## Problem to solve
The records below must be transcribed exactly.

## Listed entries
:::

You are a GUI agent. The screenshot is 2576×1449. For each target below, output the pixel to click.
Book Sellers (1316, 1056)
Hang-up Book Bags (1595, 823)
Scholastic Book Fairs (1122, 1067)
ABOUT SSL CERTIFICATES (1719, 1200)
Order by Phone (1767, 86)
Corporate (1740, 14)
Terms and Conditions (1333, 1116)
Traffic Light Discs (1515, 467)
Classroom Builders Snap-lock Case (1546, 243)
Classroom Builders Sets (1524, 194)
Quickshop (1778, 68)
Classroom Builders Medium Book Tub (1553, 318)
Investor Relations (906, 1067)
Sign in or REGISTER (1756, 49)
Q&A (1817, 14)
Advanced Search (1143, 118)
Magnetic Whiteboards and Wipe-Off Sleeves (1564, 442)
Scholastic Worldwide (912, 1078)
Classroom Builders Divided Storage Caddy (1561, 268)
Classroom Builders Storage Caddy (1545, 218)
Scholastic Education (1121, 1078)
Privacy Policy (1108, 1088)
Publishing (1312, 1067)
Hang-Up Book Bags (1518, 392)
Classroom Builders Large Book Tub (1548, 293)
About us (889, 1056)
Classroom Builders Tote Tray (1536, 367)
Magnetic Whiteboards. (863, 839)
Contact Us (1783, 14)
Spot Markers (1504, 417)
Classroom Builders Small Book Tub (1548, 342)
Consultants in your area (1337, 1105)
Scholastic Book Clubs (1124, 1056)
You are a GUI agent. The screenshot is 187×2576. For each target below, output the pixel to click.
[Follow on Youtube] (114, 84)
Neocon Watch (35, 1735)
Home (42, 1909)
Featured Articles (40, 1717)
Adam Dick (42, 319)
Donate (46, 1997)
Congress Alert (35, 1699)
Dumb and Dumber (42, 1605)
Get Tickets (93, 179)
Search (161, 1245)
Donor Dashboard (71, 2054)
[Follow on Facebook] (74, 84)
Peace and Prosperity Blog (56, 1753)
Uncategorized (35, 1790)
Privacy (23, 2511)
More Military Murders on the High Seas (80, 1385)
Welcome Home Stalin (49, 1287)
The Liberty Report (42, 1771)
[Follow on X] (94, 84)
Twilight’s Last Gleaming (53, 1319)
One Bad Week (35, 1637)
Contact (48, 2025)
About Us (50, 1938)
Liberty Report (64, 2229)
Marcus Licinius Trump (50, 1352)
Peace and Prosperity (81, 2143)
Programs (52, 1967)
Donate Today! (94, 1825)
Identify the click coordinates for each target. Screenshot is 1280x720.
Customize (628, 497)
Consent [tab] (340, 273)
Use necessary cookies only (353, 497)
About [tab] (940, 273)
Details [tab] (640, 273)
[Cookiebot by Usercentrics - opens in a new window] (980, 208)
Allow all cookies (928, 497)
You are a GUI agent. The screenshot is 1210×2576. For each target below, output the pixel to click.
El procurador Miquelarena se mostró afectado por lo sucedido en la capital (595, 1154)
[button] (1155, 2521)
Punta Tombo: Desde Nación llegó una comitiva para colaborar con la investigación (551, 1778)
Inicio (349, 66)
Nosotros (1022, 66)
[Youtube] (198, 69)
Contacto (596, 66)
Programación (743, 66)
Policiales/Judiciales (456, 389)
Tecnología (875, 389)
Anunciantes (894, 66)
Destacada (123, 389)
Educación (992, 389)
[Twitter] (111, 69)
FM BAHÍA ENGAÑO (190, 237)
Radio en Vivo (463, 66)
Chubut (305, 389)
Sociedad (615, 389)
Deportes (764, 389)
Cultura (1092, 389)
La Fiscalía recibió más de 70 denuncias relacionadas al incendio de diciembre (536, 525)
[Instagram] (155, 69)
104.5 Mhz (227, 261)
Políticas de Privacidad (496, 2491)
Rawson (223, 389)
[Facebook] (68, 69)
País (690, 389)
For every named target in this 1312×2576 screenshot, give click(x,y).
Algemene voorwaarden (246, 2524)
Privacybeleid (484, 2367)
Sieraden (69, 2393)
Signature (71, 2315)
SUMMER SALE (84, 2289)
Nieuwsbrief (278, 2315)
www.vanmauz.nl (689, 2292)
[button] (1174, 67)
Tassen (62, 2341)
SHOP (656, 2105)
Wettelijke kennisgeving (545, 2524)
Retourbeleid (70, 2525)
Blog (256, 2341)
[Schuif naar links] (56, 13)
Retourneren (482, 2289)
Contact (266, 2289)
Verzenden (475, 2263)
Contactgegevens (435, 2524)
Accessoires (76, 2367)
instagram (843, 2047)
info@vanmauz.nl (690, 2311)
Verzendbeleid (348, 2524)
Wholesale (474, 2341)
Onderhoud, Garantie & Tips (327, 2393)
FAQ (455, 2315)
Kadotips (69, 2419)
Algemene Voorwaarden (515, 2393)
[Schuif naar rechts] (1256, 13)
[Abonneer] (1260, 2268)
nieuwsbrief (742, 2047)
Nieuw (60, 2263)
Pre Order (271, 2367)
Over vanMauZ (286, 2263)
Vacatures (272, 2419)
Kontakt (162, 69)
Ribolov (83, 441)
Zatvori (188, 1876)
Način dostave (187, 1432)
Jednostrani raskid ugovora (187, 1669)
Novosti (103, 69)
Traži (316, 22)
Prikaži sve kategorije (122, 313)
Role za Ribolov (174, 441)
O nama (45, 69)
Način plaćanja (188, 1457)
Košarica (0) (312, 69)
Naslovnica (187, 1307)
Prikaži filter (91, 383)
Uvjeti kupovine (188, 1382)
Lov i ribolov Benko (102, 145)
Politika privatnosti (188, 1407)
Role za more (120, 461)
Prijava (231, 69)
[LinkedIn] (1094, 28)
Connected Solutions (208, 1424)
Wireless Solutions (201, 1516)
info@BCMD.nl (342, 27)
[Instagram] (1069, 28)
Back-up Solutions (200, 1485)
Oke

:::

## Answer to the exercise
You are a GUI agent. The screenshot is 2576×1449. For each target below, output the pixel to click.
Book Sellers (1316, 1056)
Hang-up Book Bags (1595, 823)
Scholastic Book Fairs (1122, 1067)
ABOUT SSL CERTIFICATES (1719, 1200)
Order by Phone (1767, 86)
Corporate (1740, 14)
Terms and Conditions (1333, 1116)
Traffic Light Discs (1515, 467)
Classroom Builders Snap-lock Case (1546, 243)
Classroom Builders Sets (1524, 194)
Quickshop (1778, 68)
Classroom Builders Medium Book Tub (1553, 318)
Investor Relations (906, 1067)
Sign in or REGISTER (1756, 49)
Q&A (1817, 14)
Advanced Search (1143, 118)
Magnetic Whiteboards and Wipe-Off Sleeves (1564, 442)
Scholastic Worldwide (912, 1078)
Classroom Builders Divided Storage Caddy (1561, 268)
Classroom Builders Storage Caddy (1545, 218)
Scholastic Education (1121, 1078)
Privacy Policy (1108, 1088)
Publishing (1312, 1067)
Hang-Up Book Bags (1518, 392)
Classroom Builders Large Book Tub (1548, 293)
About us (889, 1056)
Classroom Builders Tote Tray (1536, 367)
Magnetic Whiteboards. (863, 839)
Contact Us (1783, 14)
Spot Markers (1504, 417)
Classroom Builders Small Book Tub (1548, 342)
Consultants in your area (1337, 1105)
Scholastic Book Clubs (1124, 1056)
You are a GUI agent. The screenshot is 187×2576. For each target below, output the pixel to click.
[Follow on Youtube] (114, 84)
Neocon Watch (35, 1735)
Home (42, 1909)
Featured Articles (40, 1717)
Adam Dick (42, 319)
Donate (46, 1997)
Congress Alert (35, 1699)
Dumb and Dumber (42, 1605)
Get Tickets (93, 179)
Search (161, 1245)
Donor Dashboard (71, 2054)
[Follow on Facebook] (74, 84)
Peace and Prosperity Blog (56, 1753)
Uncategorized (35, 1790)
Privacy (23, 2511)
More Military Murders on the High Seas (80, 1385)
Welcome Home Stalin (49, 1287)
The Liberty Report (42, 1771)
[Follow on X] (94, 84)
Twilight’s Last Gleaming (53, 1319)
One Bad Week (35, 1637)
Contact (48, 2025)
About Us (50, 1938)
Liberty Report (64, 2229)
Marcus Licinius Trump (50, 1352)
Peace and Prosperity (81, 2143)
Programs (52, 1967)
Donate Today! (94, 1825)
Identify the click coordinates for each target. Screenshot is 1280x720.
Customize (628, 497)
Consent [tab] (340, 273)
Use necessary cookies only (353, 497)
About [tab] (940, 273)
Details [tab] (640, 273)
[Cookiebot by Usercentrics - opens in a new window] (980, 208)
Allow all cookies (928, 497)
You are a GUI agent. The screenshot is 1210×2576. For each target below, output the pixel to click.
El procurador Miquelarena se mostró afectado por lo sucedido en la capital (595, 1154)
[button] (1155, 2521)
Punta Tombo: Desde Nación llegó una comitiva para colaborar con la investigación (551, 1778)
Inicio (349, 66)
Nosotros (1022, 66)
[Youtube] (198, 69)
Contacto (596, 66)
Programación (743, 66)
Policiales/Judiciales (456, 389)
Tecnología (875, 389)
Anunciantes (894, 66)
Destacada (123, 389)
Educación (992, 389)
[Twitter] (111, 69)
FM BAHÍA ENGAÑO (190, 237)
Radio en Vivo (463, 66)
Chubut (305, 389)
Sociedad (615, 389)
Deportes (764, 389)
Cultura (1092, 389)
La Fiscalía recibió más de 70 denuncias relacionadas al incendio de diciembre (536, 525)
[Instagram] (155, 69)
104.5 Mhz (227, 261)
Políticas de Privacidad (496, 2491)
Rawson (223, 389)
[Facebook] (68, 69)
País (690, 389)
For every named target in this 1312×2576 screenshot, give click(x,y).
Algemene voorwaarden (246, 2524)
Privacybeleid (484, 2367)
Sieraden (69, 2393)
Signature (71, 2315)
SUMMER SALE (84, 2289)
Nieuwsbrief (278, 2315)
www.vanmauz.nl (689, 2292)
[button] (1174, 67)
Tassen (62, 2341)
SHOP (656, 2105)
Wettelijke kennisgeving (545, 2524)
Retourbeleid (70, 2525)
Blog (256, 2341)
[Schuif naar links] (56, 13)
Retourneren (482, 2289)
Contact (266, 2289)
Verzenden (475, 2263)
Contactgegevens (435, 2524)
Accessoires (76, 2367)
instagram (843, 2047)
info@vanmauz.nl (690, 2311)
Verzendbeleid (348, 2524)
Wholesale (474, 2341)
Onderhoud, Garantie & Tips (327, 2393)
FAQ (455, 2315)
Kadotips (69, 2419)
Algemene Voorwaarden (515, 2393)
[Schuif naar rechts] (1256, 13)
[Abonneer] (1260, 2268)
nieuwsbrief (742, 2047)
Nieuw (60, 2263)
Pre Order (271, 2367)
Over vanMauZ (286, 2263)
Vacatures (272, 2419)
Kontakt (162, 69)
Ribolov (83, 441)
Zatvori (188, 1876)
Način dostave (187, 1432)
Jednostrani raskid ugovora (187, 1669)
Novosti (103, 69)
Traži (316, 22)
Prikaži sve kategorije (122, 313)
Role za Ribolov (174, 441)
O nama (45, 69)
Način plaćanja (188, 1457)
Košarica (0) (312, 69)
Naslovnica (187, 1307)
Prikaži filter (91, 383)
Uvjeti kupovine (188, 1382)
Lov i ribolov Benko (102, 145)
Politika privatnosti (188, 1407)
Role za more (120, 461)
Prijava (231, 69)
[LinkedIn] (1094, 28)
Connected Solutions (208, 1424)
Wireless Solutions (201, 1516)
info@BCMD.nl (342, 27)
[Instagram] (1069, 28)
Back-up Solutions (200, 1485)
Oke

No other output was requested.